I'm trying to build a module that transforms HTML and XML via XSLT. I'm using the latest stable version of JTidy. I've pasted the code that deals with JTidy below:
if (in != null) {
if (convertToXhtml) {
Document d = null;
try {
Tidy htmlSanitizer = new Tidy();
htmlSanitizer.setXmlTags(false);
htmlSanitizer.setShowWarnings(false);
htmlSanitizer.setInputEncoding("UTF-8");
htmlSanitizer.setOutputEncoding("UTF-8");
htmlSanitizer.setXHTML(true);
d = htmlSanitizer.parseDOM(in, null);
} catch (Exception e) {
// [...]
}
return new DOMSource(d);
} else {
return new StreamSource(in);
}
} else {
return null;
}
The purpose of the convertToXhtml
is to differentiate between the target of the xsl transform and other input that may be received. It is set to true
for both XML and HTML and I can't change that without having to refactor a lot of code.
What I want to find out is if there's any way to make JTidy leave XML alone, and only try to sanitize HTML. I've tried with the setXmlTags
directive, but if I set it to true
, the existing HTML transforms break and the XML still throws an error. If I leave it to false, the HTML transforms come out fine, but when XML is entered into Tidy, it throws errors for each tag it doesn't recognize (line 2 column 1 - Error: <article> is not recognized!
) and when the resulting DOMSource
is passed to the XSLT it throws:
javax.xml.transform.TransformerException: java.lang.ArrayIndexOutOfBoundsException: -1
So:
- Can make it leave XML alone, while still doing the HTML transforms correctly?

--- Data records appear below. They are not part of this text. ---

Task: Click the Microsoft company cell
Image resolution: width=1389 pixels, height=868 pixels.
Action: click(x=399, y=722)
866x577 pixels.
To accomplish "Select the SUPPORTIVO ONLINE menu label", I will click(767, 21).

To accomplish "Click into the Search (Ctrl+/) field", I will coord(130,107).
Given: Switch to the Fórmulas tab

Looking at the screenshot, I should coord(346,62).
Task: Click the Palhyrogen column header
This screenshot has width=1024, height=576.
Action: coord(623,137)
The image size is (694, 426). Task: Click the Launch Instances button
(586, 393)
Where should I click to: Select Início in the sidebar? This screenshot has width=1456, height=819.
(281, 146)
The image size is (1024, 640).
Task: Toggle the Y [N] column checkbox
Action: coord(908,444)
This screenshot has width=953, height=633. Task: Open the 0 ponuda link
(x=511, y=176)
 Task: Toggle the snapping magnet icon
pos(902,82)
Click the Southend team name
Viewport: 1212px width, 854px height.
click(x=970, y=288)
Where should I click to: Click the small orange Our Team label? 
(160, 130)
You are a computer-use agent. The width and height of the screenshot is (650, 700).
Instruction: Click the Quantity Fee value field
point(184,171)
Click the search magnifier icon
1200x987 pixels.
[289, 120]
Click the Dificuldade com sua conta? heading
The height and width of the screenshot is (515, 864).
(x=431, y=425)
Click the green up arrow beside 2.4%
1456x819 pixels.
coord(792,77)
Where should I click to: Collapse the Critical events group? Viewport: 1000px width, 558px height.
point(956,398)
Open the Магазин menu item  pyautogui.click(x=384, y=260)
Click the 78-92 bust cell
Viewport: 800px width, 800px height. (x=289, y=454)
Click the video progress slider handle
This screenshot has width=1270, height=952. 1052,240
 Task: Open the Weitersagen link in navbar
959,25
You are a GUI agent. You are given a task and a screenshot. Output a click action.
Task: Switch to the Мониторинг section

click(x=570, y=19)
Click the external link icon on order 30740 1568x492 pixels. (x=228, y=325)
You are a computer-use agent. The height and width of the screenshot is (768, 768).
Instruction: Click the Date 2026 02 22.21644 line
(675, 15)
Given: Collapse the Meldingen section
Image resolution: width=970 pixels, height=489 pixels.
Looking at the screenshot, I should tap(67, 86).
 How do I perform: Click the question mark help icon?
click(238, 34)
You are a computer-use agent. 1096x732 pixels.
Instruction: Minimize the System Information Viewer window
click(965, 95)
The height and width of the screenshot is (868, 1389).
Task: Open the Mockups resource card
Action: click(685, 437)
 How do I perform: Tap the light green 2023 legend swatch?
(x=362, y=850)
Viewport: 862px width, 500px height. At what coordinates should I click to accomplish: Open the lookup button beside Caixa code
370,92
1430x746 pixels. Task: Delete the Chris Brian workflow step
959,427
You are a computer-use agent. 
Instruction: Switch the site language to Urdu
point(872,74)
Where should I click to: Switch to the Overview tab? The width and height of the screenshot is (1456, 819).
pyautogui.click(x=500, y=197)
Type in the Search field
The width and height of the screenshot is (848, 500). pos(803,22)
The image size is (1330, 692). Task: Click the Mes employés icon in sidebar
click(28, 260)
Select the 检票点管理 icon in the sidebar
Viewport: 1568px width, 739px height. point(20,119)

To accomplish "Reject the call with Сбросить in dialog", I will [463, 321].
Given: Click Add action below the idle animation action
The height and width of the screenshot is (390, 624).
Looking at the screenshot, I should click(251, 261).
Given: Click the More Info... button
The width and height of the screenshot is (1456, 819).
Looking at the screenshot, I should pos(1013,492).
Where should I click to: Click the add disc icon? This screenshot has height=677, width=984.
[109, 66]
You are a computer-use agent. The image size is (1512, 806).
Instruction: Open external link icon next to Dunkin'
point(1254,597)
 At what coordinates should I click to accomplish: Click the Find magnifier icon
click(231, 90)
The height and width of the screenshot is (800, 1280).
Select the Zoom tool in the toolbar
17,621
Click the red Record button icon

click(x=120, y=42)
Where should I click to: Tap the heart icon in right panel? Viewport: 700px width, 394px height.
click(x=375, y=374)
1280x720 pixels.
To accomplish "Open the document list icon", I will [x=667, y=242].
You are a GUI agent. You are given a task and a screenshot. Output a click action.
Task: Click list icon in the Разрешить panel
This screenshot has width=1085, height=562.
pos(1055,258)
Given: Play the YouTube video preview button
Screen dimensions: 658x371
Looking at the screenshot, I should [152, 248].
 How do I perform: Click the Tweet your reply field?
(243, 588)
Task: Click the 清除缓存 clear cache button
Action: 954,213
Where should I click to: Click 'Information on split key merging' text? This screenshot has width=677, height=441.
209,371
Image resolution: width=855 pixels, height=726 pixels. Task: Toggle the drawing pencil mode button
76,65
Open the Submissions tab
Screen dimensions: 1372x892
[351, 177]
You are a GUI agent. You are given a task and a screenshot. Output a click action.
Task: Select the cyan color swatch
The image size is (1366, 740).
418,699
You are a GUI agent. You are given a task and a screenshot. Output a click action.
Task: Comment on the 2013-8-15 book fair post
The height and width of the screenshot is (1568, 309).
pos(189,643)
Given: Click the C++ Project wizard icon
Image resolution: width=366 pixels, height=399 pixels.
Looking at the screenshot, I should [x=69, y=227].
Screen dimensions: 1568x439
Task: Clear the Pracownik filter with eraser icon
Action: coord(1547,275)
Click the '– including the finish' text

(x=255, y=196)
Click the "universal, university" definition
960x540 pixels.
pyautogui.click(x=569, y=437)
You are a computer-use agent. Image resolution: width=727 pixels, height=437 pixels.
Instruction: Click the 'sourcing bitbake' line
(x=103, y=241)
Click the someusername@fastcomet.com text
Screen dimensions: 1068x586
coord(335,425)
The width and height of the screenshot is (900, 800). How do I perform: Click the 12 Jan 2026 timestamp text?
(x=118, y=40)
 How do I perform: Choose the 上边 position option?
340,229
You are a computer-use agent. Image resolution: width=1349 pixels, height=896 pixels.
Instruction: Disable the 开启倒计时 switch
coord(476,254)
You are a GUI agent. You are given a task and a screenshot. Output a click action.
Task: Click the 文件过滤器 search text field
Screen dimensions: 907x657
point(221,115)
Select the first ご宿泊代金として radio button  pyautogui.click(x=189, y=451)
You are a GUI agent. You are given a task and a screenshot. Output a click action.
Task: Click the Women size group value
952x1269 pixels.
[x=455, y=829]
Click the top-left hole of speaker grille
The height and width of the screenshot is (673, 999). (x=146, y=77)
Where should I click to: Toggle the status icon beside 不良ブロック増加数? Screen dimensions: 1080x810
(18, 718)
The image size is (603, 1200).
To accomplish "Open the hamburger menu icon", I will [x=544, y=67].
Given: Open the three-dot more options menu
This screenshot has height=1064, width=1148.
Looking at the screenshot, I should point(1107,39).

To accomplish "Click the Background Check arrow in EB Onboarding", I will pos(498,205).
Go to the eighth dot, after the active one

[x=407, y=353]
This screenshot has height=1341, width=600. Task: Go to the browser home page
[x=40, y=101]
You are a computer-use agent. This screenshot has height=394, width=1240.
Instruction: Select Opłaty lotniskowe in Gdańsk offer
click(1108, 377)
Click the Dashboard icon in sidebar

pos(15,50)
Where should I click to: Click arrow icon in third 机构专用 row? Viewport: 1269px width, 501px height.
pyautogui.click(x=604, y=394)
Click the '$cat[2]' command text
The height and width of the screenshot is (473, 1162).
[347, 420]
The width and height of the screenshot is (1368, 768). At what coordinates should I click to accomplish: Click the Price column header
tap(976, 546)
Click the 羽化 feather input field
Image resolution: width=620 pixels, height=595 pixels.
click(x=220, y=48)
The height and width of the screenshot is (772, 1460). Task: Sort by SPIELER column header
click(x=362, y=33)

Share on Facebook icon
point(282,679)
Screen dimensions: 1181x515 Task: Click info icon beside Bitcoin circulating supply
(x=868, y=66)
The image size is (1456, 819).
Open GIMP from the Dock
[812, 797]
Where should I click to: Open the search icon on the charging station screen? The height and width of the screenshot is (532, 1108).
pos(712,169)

- Can I tell somehow if it was an HTML or an XML and bypass JTidy?
Below is the Tidy configuration in my system (gotten from htmlSanitizer.getConfiguration().printConfigOptions()
):
Name Type Current Value
=========================== ========= ========================================
add-xml-decl Boolean no
add-xml-pi Boolean no
add-xml-space Boolean no
alt-text String
ascii-chars Boolean yes
assume-xml-procins Boolean no
bare Boolean no
break-before-br Boolean no
char-encoding Encoding UTF8
clean Boolean no
css-prefix Name
doctype DocType auto
drop-empty-paras Boolean yes
drop-font-tags Boolean no
drop-proprietary-attributes Boolean no
enclose-block-text Boolean no
enclose-text Boolean no
error-file Name
escape-cdata Boolean yes
fix-backslash Boolean yes
fix-bad-comments Boolean yes
fix-uri Boolean yes
force-output Boolean no
gnu-emacs Boolean no
hide-comments Boolean no
hide-endtags Boolean no
indent Indent false
indent-attributes Boolean no
indent-cdata Boolean no
indent-spaces Integer 2
input-encoding Encoding UTF8
input-xml Boolean no
join-classes Boolean no
join-styles Boolean yes
keep-time Boolean yes
language Name
literal-attributes Boolean no
logical-emphasis Boolean no
lower-literals Boolean yes
markup Boolean yes
ncr Boolean yes
new-blocklevel-tags Tag names
new-empty-tags Tag names
new-inline-tags Tag names
new-pre-tags Tag names
newline Enum crlf
numeric-entities Boolean no
only-errors Boolean no
output-encoding Encoding UTF8
output-html Boolean no
output-raw Boolean no
output-xhtml Boolean yes
output-xml Boolean no
quiet Boolean no
quote-ampersand Boolean yes
quote-marks Boolean no
quote-nbsp Boolean yes
repeated-attributes Enum keep-last
replace-color Boolean no
show-body-only Boolean no
show-errors Integer 6
show-warnings Boolean no
slide-style Name
split Boolean no
tab-size Integer 8
tidy-mark Boolean yes
trim-empty-elements Boolean yes
uppercase-attributes Boolean no
uppercase-tags Boolean no
word-2000 Boolean no
wrap Integer 68
wrap-asp Boolean yes
wrap-attributes Boolean no
wrap-jste Boolean yes
wrap-php Boolean yes
wrap-script-literals Boolean no
wrap-sections Boolean yes
write-back Boolean no